In October, the 4th District Court of Appeal issued its published opinion in See’s Candy Shops, Inc. v. Superior Court (Silva) (2012) __ Cal.App.4th __, permitting employers to round employees' time to the nearest tenth of an hour, provided that the rounding method "will not result, over a period of time, in failure to compensate the employees properly for all the time they have actually worked." The employee petitioned the California Supreme Court for review, and alternatively sought to depublish the opinion. The Supreme Court has denied both petitions. See’s Candy Shops, Inc. will remain good law in California.
Pamela Silva brought a wage - and - hour class action complaint against her former employer, See' s Candy Shops, Inc. After certifying a class of current and former California employees, the trial court granted Silva' s summary adjudication motion on four of See' s Candy's affirmative defenses and entered an order dismissing the four defense . In a writ petition, See's Candy challenged the dismissal of two of the affirmative defenses. These defenses pertained to See's Candy's timekeeping policy that rounds employee punch in/out times to the nearest one-tenth of an hour.

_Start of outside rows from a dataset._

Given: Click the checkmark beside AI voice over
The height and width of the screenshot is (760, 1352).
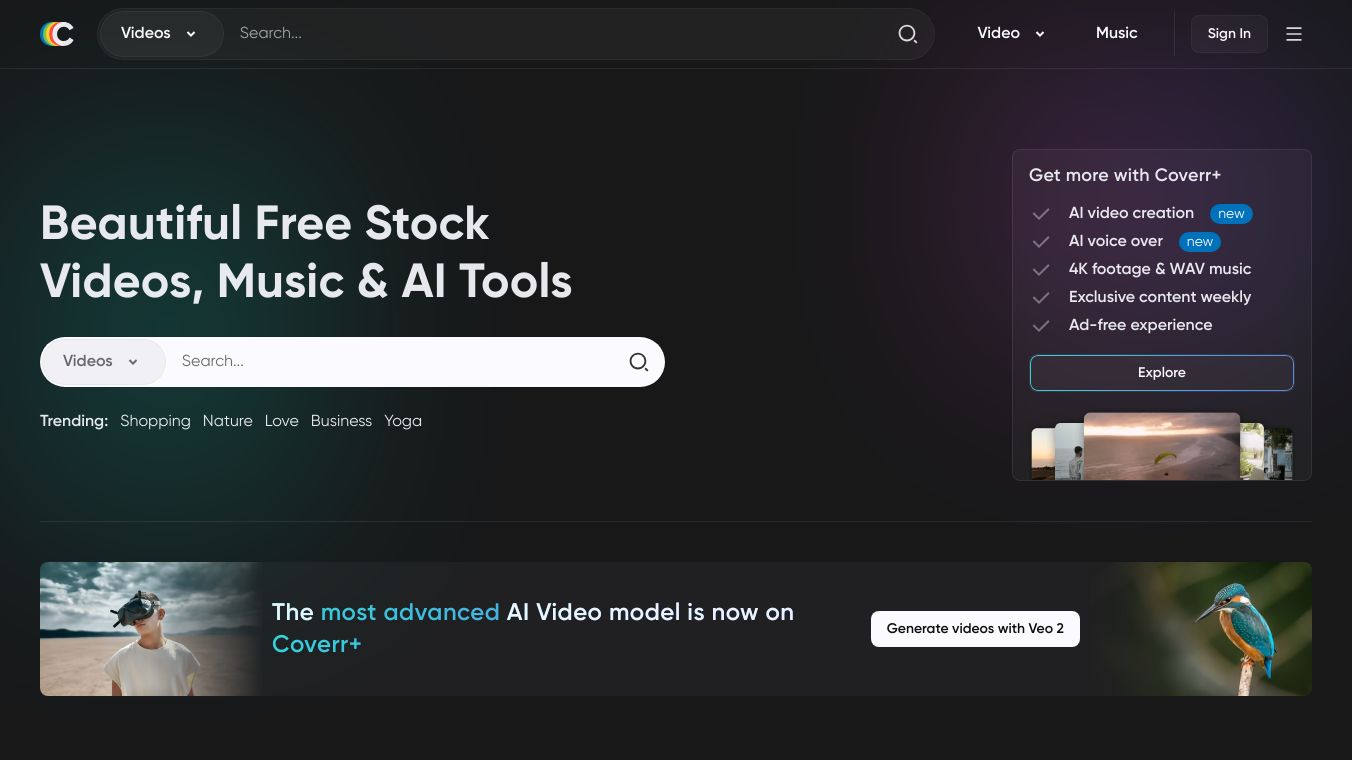Looking at the screenshot, I should (x=1041, y=242).
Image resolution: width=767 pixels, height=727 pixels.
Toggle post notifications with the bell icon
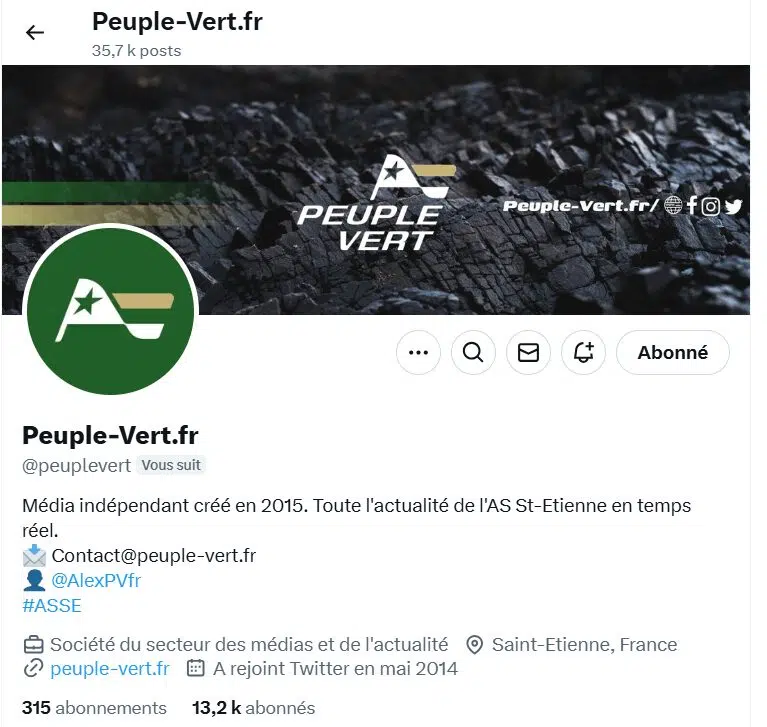[x=584, y=352]
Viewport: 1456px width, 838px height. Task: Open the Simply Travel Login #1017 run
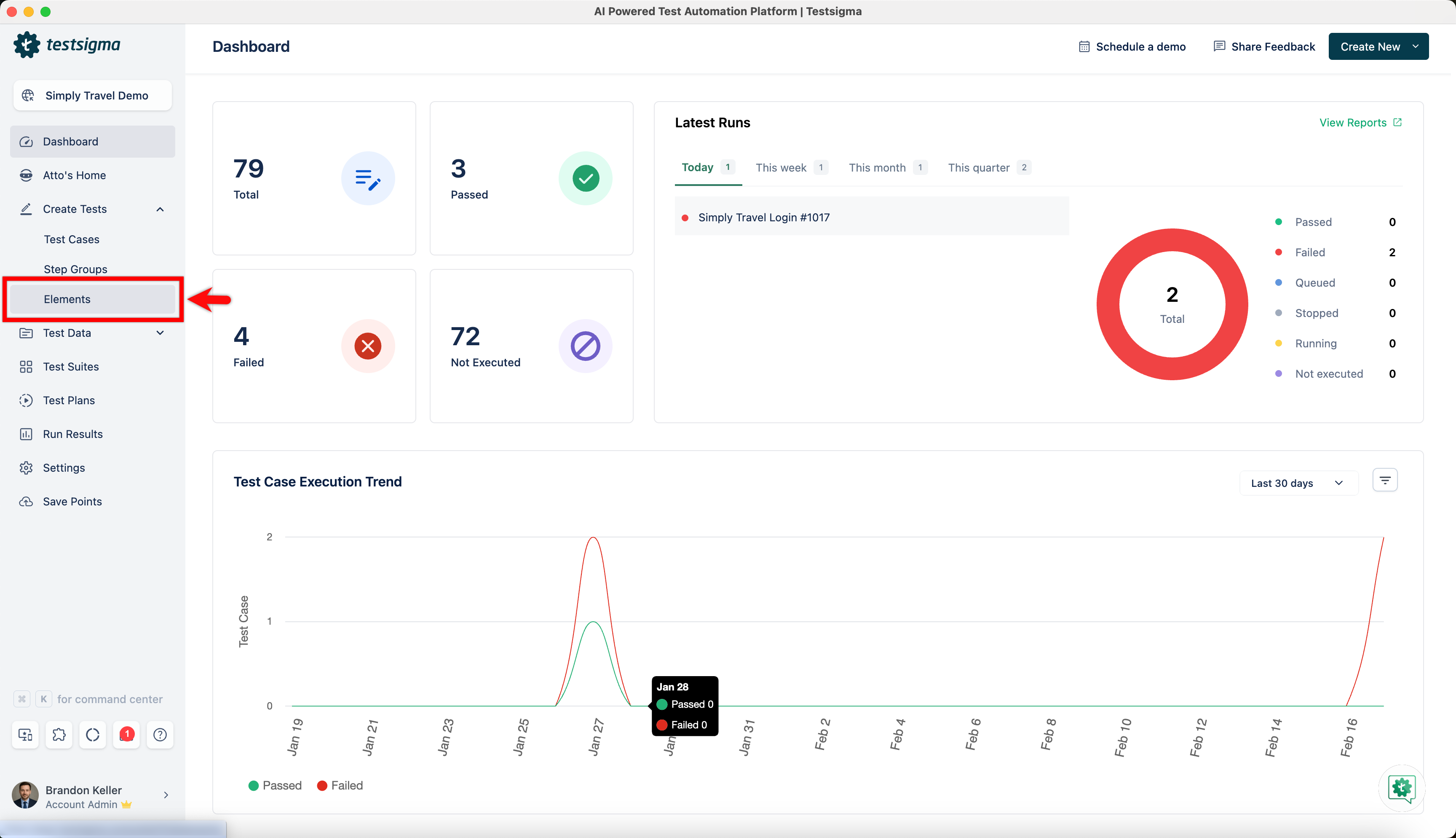764,218
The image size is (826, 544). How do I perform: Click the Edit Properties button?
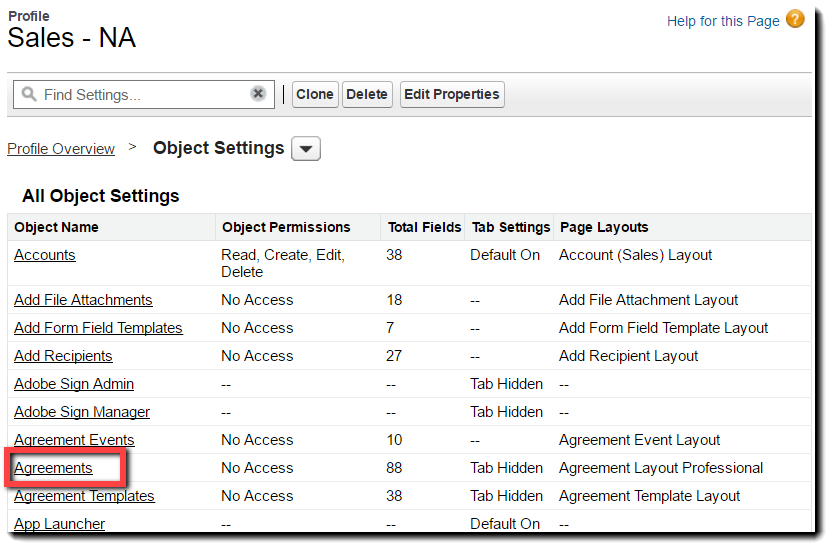(x=452, y=94)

After the Court of Appeal denied the petition, the California Supreme Court granted See's Candy's petition for review and ordered the Court of Appeal to vacate its prior order and issue an order to show cause and hear the matter. After briefing (including several amicus briefs) and argument, the Court of Appeal concluded that the trial court had erred in granting summary adjudication on the two affirmative defenses pertaining to the rounding policy:
Relying on the DOL rounding standard, we have concluded that the rule in California is that an employer is entitled to use the nearest-tenth rounding policy if the rounding policy is fair and neutral on its face and "it is used in such a manner that it will not result, over a period of time, in failure to compensate the employees properly for all the time they have actually worked." (29 C.F.R. § 785.48; see DLSE Manual, supra, §§ 47.1, 47.2.) Applying this legal standard, we turn to address whether the parties met their summary adjudication burdens with respect to the 39th and 40th affirmative defenses alleging that See's Candy's nearest-tenth rounding policy was consistent with California law.
The ruling leaves open the issue of which party will prevail on these issues at trial. If the rounding policy can be proven to have resulted in a loss to employees, the workers will prevail. If not, the employer will prevail.